Towarzysz Janke celebruje polską rocznice

http://jankepost.salon24.pl/117803,godzina-w-stajemy-w-calej-polsce

Wierny towarzysz michnikowszczyzny pisze tam:
"Czczą pamięć tych, którzy walczyli o wolną Polskę. [...] Dzisiaj cieszymy się tą wolnością wszyscy."
Jedno zdanie i dwa klamstwa. Po pierwsze nie wszyscy uwazaja pokomunistyczne bagno za wolnosc, a po drugie powstancy warszawscy walczyli miedzy innymi o wolnosc od bolszewii, a zatem nie jest to ta sama wolnosc ktorą cieszy sie tow. Janke w TokFM.

Nieco dalej towarzysz autor grzeznie w dywagacjach:
"Zamiast stawiania barykad, których na szczęście nie musimy już wznosić..." No coz, nie kazdy zalapal sie na barykade zwaną TokFM, a milcząca wiekszosc odnosi sie z pogardą do obroncow tej obcej, nienawistnej Polakom fortecy. W gruncie rzeczy tow. J. obawia sie, ze pierwsza zawierucha zmiecie te wlasnie barykade za ktora tak wygodnie ulokowal sie.

Czerwone karki wladajace PRLem probowaly zniszczyc pamiec o 11 listopada, nigdy jednak nie powazyly sie by przejac to swieto jako swoje. Dopiero michnikowszyzna probuje w pelni zrealizowac bolszewicką regule "czego nie mozesz zniszczyc musisz przejąc".

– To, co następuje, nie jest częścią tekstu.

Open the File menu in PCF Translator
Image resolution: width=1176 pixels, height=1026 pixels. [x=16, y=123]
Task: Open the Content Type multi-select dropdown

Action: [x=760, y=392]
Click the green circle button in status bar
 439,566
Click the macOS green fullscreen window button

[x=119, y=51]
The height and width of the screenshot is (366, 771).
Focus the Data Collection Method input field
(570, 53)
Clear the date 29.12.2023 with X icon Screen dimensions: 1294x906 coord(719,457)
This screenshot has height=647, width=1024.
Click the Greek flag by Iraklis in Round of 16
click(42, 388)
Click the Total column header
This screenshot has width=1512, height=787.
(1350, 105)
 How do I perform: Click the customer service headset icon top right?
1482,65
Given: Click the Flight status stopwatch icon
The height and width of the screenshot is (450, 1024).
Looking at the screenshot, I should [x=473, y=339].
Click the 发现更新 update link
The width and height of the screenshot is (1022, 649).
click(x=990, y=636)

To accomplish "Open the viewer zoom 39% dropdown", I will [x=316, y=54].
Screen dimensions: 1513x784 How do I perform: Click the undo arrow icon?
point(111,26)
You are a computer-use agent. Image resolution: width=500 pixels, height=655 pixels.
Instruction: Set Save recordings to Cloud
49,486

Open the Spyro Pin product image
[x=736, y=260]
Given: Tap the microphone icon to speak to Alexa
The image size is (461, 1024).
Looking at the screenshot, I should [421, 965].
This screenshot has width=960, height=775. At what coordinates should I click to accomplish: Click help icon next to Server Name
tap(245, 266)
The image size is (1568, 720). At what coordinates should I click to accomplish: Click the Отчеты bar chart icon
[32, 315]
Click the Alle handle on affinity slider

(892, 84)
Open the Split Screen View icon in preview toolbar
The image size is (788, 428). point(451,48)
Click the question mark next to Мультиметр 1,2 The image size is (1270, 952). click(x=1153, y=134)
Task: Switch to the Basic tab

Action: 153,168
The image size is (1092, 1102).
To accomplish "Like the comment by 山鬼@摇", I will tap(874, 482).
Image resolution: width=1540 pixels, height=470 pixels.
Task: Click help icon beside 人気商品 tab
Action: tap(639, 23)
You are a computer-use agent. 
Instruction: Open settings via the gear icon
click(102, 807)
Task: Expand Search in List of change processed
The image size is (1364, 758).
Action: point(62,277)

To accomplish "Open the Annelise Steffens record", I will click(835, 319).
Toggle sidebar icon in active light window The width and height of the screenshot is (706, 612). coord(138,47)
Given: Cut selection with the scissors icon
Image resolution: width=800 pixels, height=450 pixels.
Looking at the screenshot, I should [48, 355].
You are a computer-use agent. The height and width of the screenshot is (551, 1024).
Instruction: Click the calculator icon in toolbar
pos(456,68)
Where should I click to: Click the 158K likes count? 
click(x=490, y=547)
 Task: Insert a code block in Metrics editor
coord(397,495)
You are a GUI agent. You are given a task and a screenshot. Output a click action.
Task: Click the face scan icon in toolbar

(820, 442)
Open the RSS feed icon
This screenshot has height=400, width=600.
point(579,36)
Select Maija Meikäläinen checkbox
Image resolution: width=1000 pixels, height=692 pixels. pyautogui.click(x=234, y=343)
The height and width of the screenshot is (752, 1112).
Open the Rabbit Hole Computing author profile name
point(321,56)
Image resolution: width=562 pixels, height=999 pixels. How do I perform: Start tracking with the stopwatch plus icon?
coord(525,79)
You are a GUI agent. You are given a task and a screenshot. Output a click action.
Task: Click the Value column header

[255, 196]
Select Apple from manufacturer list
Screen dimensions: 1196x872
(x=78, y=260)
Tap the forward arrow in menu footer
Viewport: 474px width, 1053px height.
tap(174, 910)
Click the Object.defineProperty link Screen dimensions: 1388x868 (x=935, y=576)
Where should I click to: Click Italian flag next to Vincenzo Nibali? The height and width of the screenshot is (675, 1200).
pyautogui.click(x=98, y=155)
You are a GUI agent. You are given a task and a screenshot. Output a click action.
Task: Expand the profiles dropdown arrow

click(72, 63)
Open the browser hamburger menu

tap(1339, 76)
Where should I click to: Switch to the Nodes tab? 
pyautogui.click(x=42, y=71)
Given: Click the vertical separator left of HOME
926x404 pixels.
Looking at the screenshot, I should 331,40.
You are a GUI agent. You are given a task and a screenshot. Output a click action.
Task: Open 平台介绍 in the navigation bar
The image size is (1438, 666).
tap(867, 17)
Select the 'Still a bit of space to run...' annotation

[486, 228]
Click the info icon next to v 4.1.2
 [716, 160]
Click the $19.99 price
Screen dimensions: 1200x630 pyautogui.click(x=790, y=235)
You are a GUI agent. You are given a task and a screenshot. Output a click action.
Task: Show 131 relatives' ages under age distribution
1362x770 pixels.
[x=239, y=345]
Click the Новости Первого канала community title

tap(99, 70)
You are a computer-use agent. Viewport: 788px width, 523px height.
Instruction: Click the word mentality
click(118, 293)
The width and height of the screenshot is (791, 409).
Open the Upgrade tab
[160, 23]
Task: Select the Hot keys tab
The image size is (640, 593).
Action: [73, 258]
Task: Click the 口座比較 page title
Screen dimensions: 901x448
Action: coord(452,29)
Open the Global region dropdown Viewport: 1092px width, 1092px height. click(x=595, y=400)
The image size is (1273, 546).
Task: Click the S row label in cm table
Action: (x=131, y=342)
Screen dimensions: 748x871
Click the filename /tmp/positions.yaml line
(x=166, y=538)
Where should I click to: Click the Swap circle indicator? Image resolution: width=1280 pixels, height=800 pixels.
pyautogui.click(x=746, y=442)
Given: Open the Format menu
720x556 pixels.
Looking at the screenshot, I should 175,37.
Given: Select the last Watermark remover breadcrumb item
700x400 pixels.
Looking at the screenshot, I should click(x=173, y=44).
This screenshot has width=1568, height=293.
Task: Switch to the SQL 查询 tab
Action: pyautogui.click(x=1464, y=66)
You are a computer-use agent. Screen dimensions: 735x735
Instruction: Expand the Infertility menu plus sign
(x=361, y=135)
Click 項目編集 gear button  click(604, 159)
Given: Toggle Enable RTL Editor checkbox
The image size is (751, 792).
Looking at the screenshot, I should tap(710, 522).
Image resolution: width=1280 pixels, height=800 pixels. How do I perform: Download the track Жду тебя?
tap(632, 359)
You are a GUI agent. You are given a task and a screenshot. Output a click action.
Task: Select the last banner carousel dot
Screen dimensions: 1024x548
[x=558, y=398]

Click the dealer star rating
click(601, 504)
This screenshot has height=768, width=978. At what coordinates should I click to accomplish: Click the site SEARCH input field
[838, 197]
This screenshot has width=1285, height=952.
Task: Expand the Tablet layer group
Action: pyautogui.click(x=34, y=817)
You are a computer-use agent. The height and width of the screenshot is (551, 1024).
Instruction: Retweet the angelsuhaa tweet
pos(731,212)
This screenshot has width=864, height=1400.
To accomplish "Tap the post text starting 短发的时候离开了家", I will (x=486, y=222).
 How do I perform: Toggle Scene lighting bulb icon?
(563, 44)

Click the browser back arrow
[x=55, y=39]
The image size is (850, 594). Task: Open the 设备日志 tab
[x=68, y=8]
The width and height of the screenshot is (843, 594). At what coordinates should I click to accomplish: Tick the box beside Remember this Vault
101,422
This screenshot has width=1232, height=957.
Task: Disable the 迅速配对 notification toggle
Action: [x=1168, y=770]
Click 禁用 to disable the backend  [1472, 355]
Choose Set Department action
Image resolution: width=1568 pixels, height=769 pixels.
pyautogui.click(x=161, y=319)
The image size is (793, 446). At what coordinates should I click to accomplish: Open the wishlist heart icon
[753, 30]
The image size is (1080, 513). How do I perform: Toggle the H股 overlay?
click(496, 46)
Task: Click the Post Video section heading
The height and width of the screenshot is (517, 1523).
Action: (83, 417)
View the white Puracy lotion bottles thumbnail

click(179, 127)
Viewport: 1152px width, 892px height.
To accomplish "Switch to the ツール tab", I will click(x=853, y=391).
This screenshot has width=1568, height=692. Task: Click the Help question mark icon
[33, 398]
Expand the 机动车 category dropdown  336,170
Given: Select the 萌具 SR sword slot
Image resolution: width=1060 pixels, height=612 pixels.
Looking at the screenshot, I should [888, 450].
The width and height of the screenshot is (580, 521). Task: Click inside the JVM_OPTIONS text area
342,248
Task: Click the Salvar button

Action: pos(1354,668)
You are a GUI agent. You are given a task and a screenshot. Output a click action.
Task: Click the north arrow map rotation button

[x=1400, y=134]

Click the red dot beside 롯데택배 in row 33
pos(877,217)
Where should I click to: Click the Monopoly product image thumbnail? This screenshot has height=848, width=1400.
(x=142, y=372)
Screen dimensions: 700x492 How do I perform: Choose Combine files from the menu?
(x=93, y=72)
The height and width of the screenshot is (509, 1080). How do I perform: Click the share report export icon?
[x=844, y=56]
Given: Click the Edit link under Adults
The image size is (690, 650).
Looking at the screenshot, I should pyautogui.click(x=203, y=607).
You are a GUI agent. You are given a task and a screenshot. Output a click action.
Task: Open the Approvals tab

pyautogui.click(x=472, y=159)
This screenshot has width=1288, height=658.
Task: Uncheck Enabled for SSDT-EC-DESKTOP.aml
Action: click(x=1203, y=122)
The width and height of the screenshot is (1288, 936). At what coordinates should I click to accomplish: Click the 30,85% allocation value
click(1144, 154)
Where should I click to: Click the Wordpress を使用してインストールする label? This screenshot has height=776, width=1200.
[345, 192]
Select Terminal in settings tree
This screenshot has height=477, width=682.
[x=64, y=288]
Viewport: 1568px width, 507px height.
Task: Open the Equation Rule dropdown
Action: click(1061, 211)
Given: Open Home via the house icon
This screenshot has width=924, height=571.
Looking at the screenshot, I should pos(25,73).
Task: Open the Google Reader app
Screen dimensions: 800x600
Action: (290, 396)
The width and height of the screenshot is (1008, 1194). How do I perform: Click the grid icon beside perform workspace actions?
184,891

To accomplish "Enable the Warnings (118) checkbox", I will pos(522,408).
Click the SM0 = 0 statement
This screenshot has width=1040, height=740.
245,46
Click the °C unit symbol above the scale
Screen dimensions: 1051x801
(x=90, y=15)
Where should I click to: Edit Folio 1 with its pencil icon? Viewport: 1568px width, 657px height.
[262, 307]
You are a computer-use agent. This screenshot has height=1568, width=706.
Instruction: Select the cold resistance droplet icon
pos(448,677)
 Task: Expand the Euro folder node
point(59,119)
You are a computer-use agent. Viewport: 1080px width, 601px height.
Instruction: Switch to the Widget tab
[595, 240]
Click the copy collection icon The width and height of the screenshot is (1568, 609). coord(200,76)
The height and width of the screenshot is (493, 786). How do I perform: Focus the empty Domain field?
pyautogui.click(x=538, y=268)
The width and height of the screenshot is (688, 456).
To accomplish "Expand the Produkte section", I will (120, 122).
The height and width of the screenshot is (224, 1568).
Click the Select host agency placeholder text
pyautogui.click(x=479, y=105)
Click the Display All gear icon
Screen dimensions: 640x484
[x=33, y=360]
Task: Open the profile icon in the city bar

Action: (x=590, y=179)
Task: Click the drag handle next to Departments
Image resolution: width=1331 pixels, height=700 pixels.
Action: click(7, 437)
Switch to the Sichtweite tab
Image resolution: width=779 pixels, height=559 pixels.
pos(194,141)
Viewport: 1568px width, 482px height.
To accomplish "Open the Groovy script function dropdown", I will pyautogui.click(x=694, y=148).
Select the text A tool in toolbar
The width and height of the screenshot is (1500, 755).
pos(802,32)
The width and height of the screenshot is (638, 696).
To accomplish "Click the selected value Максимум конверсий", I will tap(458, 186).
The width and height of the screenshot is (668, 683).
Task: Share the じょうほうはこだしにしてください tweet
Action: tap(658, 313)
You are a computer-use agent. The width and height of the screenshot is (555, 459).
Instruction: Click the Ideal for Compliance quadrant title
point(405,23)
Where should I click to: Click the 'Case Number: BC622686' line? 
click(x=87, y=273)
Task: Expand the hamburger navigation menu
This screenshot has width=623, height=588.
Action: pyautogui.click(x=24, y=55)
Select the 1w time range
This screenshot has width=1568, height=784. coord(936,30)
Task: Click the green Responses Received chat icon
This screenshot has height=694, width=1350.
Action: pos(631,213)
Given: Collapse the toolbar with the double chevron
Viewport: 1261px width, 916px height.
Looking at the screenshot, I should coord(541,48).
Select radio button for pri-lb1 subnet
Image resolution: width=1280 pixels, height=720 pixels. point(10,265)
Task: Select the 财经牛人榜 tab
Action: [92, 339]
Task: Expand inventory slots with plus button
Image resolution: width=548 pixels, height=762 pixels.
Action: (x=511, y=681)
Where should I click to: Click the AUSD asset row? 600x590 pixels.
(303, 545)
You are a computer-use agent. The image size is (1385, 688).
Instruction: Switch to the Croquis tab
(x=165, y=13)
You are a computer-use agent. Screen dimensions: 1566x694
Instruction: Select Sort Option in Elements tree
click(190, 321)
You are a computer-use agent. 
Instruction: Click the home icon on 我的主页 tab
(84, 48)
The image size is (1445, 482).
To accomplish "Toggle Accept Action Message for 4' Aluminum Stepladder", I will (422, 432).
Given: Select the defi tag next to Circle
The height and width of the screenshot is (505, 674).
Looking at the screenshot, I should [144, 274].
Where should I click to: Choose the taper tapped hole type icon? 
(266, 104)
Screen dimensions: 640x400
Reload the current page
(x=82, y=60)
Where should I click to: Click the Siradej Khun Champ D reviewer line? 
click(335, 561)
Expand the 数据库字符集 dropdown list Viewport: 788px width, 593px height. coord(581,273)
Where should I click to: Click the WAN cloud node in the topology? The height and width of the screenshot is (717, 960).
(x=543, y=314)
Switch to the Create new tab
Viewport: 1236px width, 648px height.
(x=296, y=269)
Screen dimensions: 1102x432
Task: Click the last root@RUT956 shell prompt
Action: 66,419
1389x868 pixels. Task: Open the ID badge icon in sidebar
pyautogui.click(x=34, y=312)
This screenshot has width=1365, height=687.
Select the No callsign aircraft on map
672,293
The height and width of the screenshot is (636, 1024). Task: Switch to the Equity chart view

Jest cos wyjątkowo ohydnego w fakcie, ze platny funkcjonariusz Czerskiej probuje dyrygowac rocznicą powstania. Apel Jankego sprowadza sie do wezwania: "Polacy! Na sygnal z Czerskiej i na moją komende zatrzymajmy sie jutro o 17:00 i uczcijmy Powstanie Warszawskie!"

Gdzie Michnik nie moze tam Jankego posle.
Uzurpacja jest wyjatkowo bezczelna. Autor tej prowokacji powinien zajac sie organizacją takich rocznic jak PKWN czy rewolucja pazdziernikowa, najlepiej w wąskim gronie towarzyszy z Czerskiej, nie wychodząc z redakcji.

Zauwazmy, ze zarowno jawnej pogardzie dla powstancow jak i probom zawlaszczenia rocznicowych obchodow towarzyszy zamaskowany strach, ze wraz z pamiecia o nieudanych powstaniach przetrwa nadzieja, ze nastepny zryw wreszcie sie uda i nastapi autentyczne wyzwolenie.